Permits are the basis for ensuring that a facility is complying with the requirements of the Clean Air Act.

Thus, the first order of business if you suspect an existing facility in your neighborhood may be emitting too much pollution is to get copies of its permits and supporting documents. In addition to using the online resources listed in Knowing What’s in Your Neighborhood, you can also search for the facility’s air quality (and other) permits on the Georgia EPD Online System, or GEOS. The website contains information on permitting and compliance, including abbreviated permit applications.

GEOS is a good starting place, but not all the available information is posted there. For that, you will need to call or visit the Air Protection Branch of EPD and request to see the entire permitting file for a specific facility. You will have to review the documents in person, but can scan the documents with your own scanner (there are scanner apps available on the Android and iOS app stores), or have copies made on site for a small fee. In some cases, you may want to file a formal, written, open records request. For more information about filing open records requests, see Accessing Public Records and Meetings.


Address Permit Violations

Like the Clean Water Act discussed in Water Quality Permitting, the Clean Air Act imposes strict liability: Any violation establishes liability, regardless of fault.

Determining whether a facility is violating its air permits can be difficult. Facilities are required to submit reports of their emissions, and you certainly should review them to see whether any violations are apparent.
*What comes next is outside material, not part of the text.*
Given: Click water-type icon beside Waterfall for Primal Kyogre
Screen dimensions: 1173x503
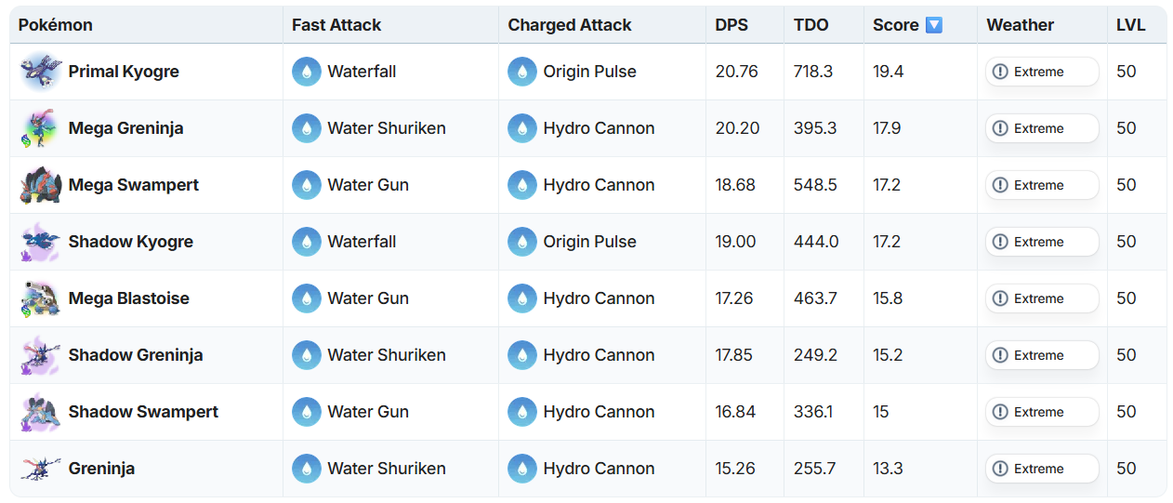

If the reports are false, however, the only way to show a violation would be to measure the facility’s emissions yourself. This is often difficult to do, but environmental professionals may be able to point you to some available resources or experts who can talk with you.

If you can document violations of the air permit, you can try to contact the facility itself or the Air Protection Branch to stop the violations. If those approaches fail, you may be able to file a citizen suit. For more information on citizen suits, see Citizen Suits.

[1] See Electric Utility Regulation in Georgia for more about the Georgia Public Service Commission.

[2] See Energy-Related CO2 Emission Data Tables, U.S. Energy Information Administration,

[3] Georgia Power Co., Environmental Compliance Strategy: Update for 2019 2 (Jan. 2019) (filed in Georgia Public Service Commission Docket No. 42311).

[4] U.S. EPA Lists Just Seven Georgia Counties As Not Meeting Ozone Air Quality Standard, Georgia Environmental Protection Division (May 2, 2018),

[5] CAA § 111(a)(1); 42 U.S.C.A. § 7411(a)(1).